Gran parte della ‘memoria’ del mondo e tutte le nostre attività digitali si basano su supporti, dischi rigidi, codificati grazie al magnetismo, ovvero orientando in un verso o nell’opposto lo spin degli elettroni.
Un team internazionale di scienziati guidato dal fisico italiano Stefano Bonetti, professore all’Università Ca’ Foscari Venezia e all’Università di Stoccolma, è riuscito per la prima volta a osservare la ‘nutazione’ di questi spin in materiali magnetici, ovvero le oscillazioni del loro asse durante la precessione.
Il periodo di nutazione che è stato misurato è dell’ordine di un picosecondo: un millesimo di miliardesimo di secondo. La scoperta è stata pubblicata oggi da Nature Physics.
L’asse di uno spin compie nutazione e precessione, come per ogni oggetto che ruota su sé stesso, dalle trottole ai pianeti. In questa ricerca, i fisici hanno osservato sperimentalmente che la nutazione dell’asse dello spin magnetico è 1000 volte più veloce della precessione, un rapporto curiosamente simile proprio a quello della Terra.
Questa nuova scoperta su caratteristiche fisiche degli spin finora sconosciute è fondamentale nell’ambito della ricerca per rendere sempre più veloci, compatte ed energicamente efficienti le tecnologie digitali.
Per manipolare a scale temporali di millesimi di miliardesimi di secondo questi fenomeni, però, è prima necessario conoscerne le dinamiche anche inerziali.
“Questa è la prima evidenza diretta e sperimentale dei movimenti inerziali degli spin magnetici - spiega Stefano Bonetti, che coordina un progetto ERC proprio sul magnetismo ultraveloce - con implicazioni che interessano ad esempio i data center che immagazzinano quasi tutta l’informazione digitale dell’umanità in bit con il polo nord verso l’alto o verso il basso, codificando così gli 0 e 1 informatici. Quando questi spin vengono orientati entrano in gioco anche precessione e nutazione. Conoscere il periodo della nutazione diventa fondamentale all’aumentare della velocità di rotazione. Questa prima osservazione di tali movimenti apre la strada a nuove tecnologie per rendere più efficienti le nostre attività digitali, che, tra tutte le attività umane, stanno registrando il più alto incremento in consumo energetico”.
L’esperimento L’esperimento ha richiesto una collaborazione con diversi laboratori scientifici europei in Germania (Helmholtz-Zentrum Dresden-Rossendorf, Chemnitz University of Technology, University of Duisburg-Essen, German Aerospace Center (DLR), TU Berlin) Francia (École Polytechnique) e Italia (Università di Napoli Federico II e Università di Napoli ‘Parthenope’), con la misura chiave fatta nel centro di ricerca Helmholtz a Dresda-Rossendorf, in Germania.

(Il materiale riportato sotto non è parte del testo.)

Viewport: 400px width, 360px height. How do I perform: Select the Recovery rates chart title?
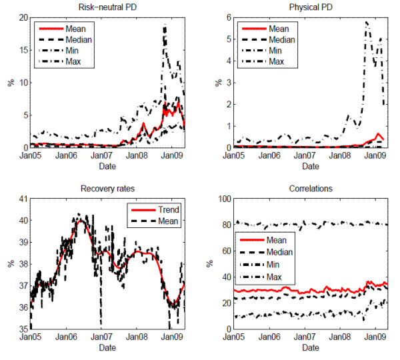(107, 189)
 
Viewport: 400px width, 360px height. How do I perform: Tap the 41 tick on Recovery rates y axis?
(23, 199)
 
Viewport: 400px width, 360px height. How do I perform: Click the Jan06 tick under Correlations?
(269, 338)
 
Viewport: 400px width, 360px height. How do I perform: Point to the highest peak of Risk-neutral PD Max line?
(164, 25)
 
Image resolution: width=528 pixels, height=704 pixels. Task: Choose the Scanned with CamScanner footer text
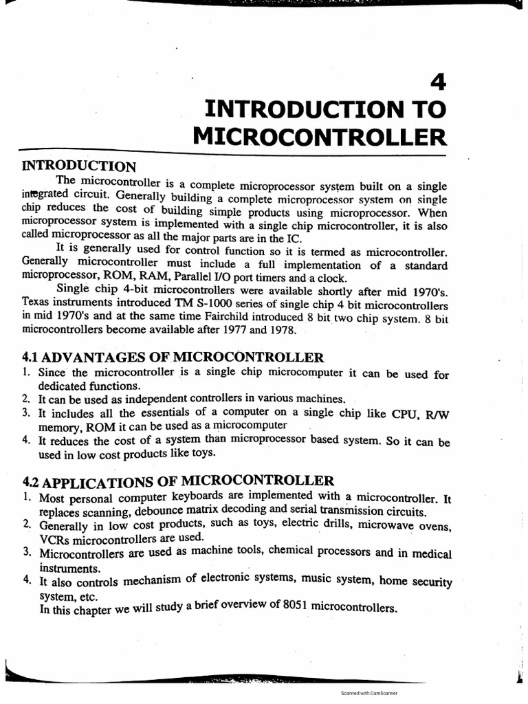(369, 694)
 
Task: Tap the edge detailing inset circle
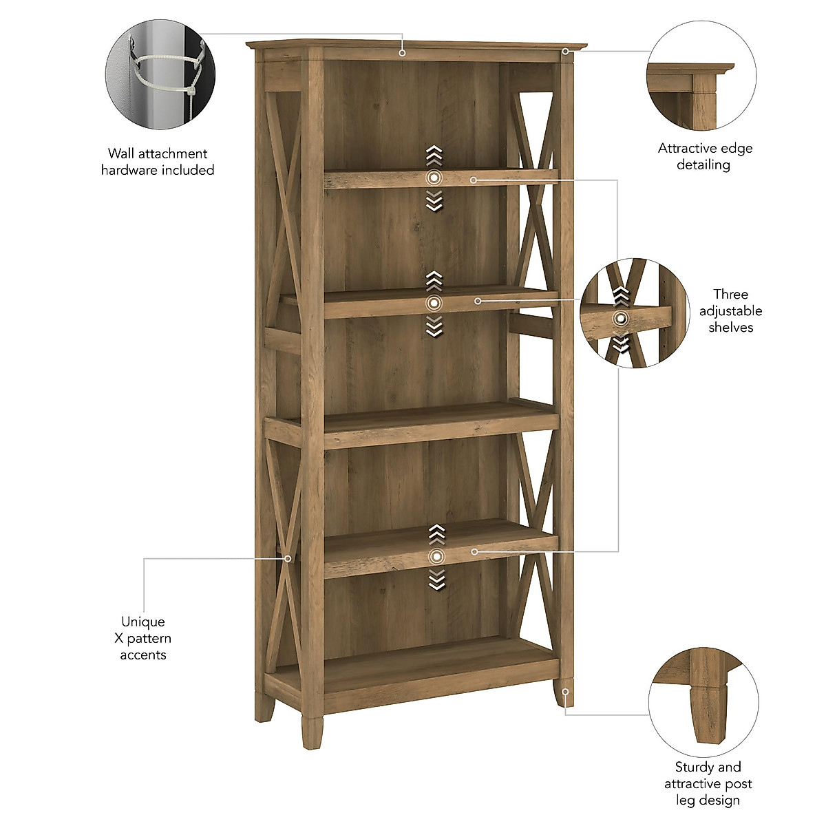click(x=701, y=76)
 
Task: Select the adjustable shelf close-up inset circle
click(x=634, y=313)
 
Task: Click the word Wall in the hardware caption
click(x=122, y=153)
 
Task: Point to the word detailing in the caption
click(x=703, y=165)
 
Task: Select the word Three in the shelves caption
click(x=730, y=295)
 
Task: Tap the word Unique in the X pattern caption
click(x=143, y=622)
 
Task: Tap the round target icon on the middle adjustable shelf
click(x=434, y=303)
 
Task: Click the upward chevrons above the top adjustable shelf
click(x=434, y=156)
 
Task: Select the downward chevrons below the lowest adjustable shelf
click(x=436, y=580)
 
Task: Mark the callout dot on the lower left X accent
click(x=288, y=558)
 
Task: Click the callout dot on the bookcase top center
click(x=403, y=52)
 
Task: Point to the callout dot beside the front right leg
click(x=565, y=691)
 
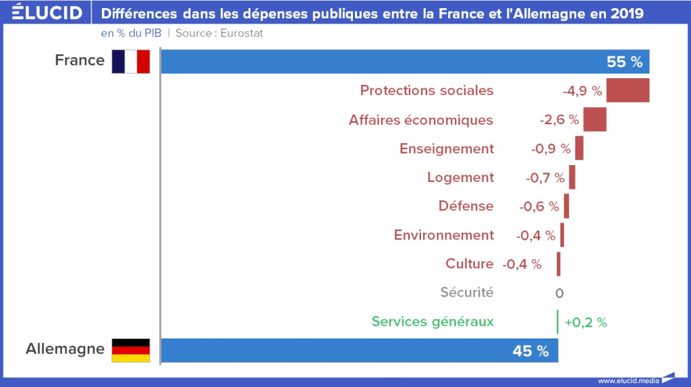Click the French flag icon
130,61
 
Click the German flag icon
130,350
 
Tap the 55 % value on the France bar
624,61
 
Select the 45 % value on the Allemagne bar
530,351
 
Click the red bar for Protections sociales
628,90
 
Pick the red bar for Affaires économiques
595,119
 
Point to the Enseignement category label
447,148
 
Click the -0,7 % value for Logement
545,178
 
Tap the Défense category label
466,206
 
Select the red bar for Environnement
562,235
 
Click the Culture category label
470,264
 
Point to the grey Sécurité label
467,293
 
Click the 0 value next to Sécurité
559,293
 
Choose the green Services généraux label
433,322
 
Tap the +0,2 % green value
586,322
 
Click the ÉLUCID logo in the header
47,13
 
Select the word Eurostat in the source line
242,34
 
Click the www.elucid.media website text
628,380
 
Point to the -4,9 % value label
582,91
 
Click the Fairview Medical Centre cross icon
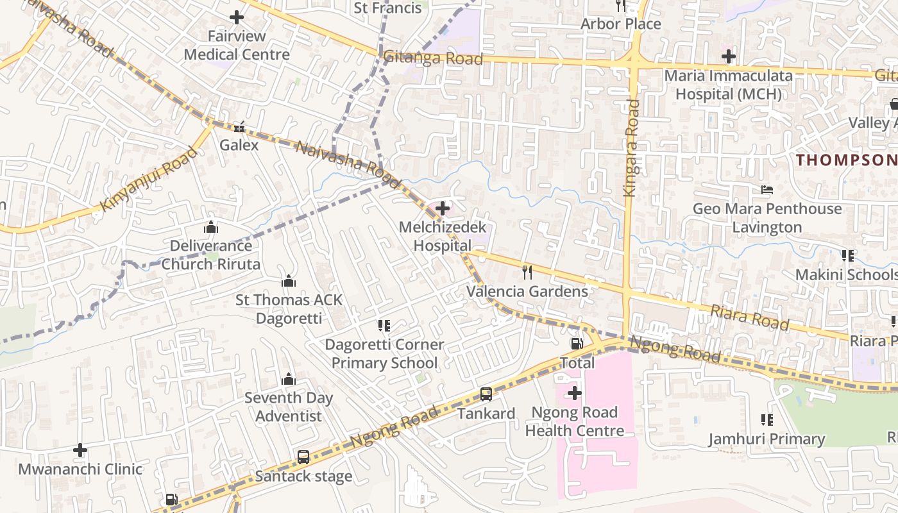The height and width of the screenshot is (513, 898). pos(237,17)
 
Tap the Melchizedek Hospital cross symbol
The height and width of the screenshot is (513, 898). pos(443,208)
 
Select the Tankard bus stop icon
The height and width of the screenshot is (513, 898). pos(486,394)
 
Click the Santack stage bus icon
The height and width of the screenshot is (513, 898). pos(303,457)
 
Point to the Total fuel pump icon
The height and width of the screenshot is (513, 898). pos(577,344)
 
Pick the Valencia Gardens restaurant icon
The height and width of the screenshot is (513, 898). pos(527,273)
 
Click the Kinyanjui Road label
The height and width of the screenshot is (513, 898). pos(149,180)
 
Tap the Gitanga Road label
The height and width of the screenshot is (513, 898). pos(433,58)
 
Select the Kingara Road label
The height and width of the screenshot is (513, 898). pos(631,147)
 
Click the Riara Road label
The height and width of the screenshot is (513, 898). pos(749,317)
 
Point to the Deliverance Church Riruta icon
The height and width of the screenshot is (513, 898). pos(210,227)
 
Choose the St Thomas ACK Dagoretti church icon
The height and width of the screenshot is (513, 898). pos(289,281)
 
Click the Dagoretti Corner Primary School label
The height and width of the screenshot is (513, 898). pos(384,353)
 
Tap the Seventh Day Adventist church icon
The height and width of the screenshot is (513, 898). pos(289,379)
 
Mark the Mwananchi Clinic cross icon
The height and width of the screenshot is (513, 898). pos(80,450)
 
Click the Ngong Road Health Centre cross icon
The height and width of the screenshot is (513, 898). pos(575,392)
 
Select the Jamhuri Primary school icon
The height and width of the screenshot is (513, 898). pos(767,420)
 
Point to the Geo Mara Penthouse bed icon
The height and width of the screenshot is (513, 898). pos(767,190)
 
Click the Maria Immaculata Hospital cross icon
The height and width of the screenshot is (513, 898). pos(728,56)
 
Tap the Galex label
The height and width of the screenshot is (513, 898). pos(239,145)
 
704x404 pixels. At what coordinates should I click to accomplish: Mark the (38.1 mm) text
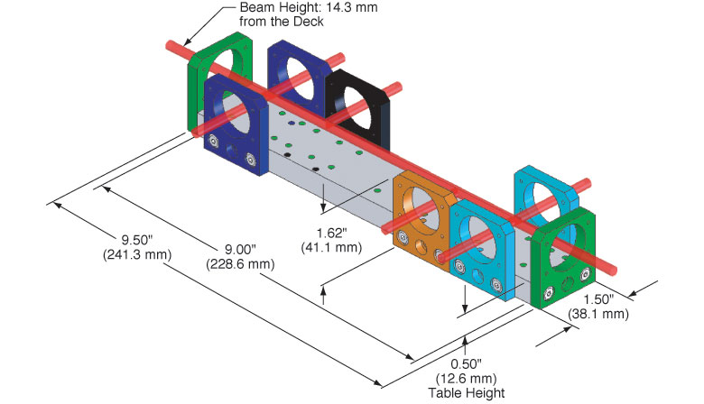597,314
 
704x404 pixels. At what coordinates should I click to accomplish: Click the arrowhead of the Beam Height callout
188,42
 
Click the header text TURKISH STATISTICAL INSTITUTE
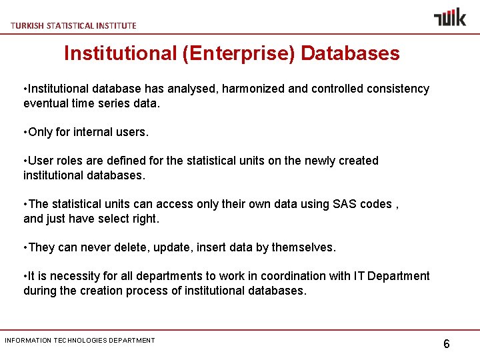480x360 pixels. tap(73, 25)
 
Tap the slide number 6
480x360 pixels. tap(446, 344)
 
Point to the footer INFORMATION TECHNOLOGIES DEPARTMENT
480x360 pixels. tap(80, 341)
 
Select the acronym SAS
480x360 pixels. tap(344, 204)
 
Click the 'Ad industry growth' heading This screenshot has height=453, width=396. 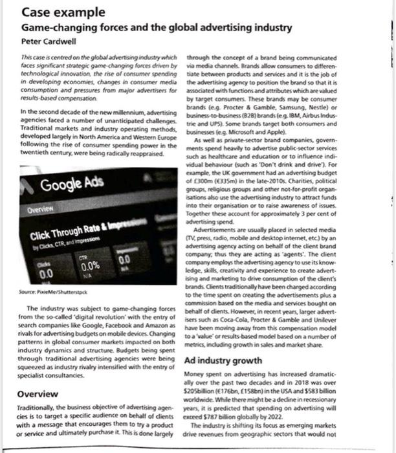click(x=224, y=360)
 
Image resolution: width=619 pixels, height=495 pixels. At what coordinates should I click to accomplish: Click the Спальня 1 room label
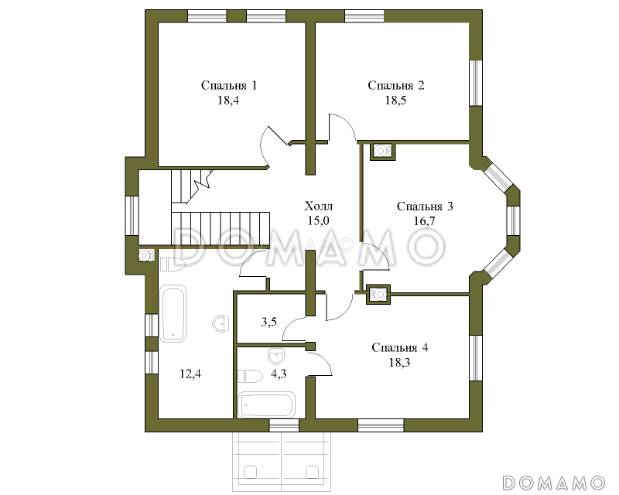coord(229,86)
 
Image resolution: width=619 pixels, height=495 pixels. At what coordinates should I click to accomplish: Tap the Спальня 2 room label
coord(396,86)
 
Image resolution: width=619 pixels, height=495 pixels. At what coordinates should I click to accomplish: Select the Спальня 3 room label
coord(425,207)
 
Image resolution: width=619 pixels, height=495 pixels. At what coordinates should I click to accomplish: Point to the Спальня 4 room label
coord(400,348)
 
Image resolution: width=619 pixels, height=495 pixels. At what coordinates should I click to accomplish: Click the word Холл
coord(319,206)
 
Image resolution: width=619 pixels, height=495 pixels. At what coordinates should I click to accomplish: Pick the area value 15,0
coord(319,220)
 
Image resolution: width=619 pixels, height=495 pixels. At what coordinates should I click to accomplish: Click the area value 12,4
coord(190,374)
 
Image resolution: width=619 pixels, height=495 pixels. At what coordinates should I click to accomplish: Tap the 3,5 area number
coord(268,322)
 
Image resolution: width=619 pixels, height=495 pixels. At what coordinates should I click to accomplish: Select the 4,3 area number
coord(279,374)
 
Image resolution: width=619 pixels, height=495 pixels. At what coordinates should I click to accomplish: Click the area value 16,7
coord(424,221)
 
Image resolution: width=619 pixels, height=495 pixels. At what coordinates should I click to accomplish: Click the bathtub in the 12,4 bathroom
coord(173,313)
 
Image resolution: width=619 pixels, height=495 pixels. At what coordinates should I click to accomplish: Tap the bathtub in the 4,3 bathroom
coord(266,405)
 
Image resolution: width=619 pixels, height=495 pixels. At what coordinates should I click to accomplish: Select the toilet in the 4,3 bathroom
coord(250,376)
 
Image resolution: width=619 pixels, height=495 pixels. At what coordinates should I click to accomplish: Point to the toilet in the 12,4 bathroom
coord(173,265)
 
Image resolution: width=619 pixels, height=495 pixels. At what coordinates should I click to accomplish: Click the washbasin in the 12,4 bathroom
coord(221,324)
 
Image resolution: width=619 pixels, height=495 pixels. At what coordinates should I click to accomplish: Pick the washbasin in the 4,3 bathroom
coord(276,356)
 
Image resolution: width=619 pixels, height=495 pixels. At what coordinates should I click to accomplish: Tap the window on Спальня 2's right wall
coord(476,83)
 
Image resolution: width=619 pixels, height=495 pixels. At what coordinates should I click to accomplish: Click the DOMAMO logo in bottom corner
coord(554,483)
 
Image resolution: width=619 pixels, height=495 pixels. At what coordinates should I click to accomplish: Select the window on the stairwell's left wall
coord(132,216)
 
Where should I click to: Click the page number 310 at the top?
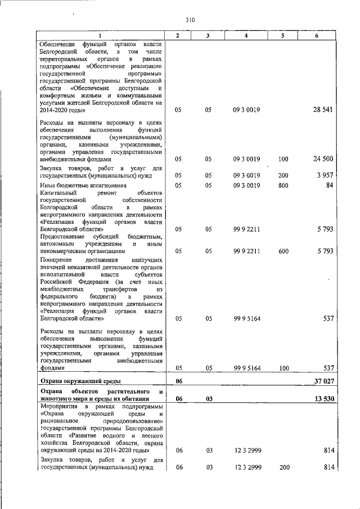click(190, 20)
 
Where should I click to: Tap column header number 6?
click(317, 36)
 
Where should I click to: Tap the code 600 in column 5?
click(283, 251)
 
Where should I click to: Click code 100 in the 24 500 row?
click(283, 159)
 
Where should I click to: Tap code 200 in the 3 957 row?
click(283, 176)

In questo centro, il laboratorio TELBE è in grado di generare l’intensa radiazione terahertz (zona di frequenze tra le microonde e gli infrarossi), necessaria per l’esperimento. Il gruppo guidato da Stefano Bonetti è stato tra i primi gruppi di utenti del laboratorio ed ha contribuito allo sviluppo della macchina stessa.
“I primi esperimenti sono stati faticosi - afferma il fisico cafoscarino - ma già dopo un paio di anni la macchina era molto performante. Queste misure sono state fatte nell’arco di un anno, in tre occasioni diverse, per controllare la riproducibilità di questo effetto mai osservato prima”.
Le attività di Stefano Bonetti si inseriscono in un contesto più ampio di investimento da parte dell’ateneo veneziano nella ricerca scientifica e nella didattica del Dipartimento di Scienze Molecolari e Nanosistemi. Lo stesso dipartimento lancia a partire da quest'anno accademico il corso di laurea in Ingegneria Fisica, coordinato proprio da Bonetti, lui stesso ingegnere fisico: “La scienza evolve sempre, e chissà che cosa esploreremo tra dieci anni, ma l’idea del nuovo corso di laurea è proprio quella di preparare una nuova generazione di scienziati e scienziate che saranno pronti alle sfide del futuro”.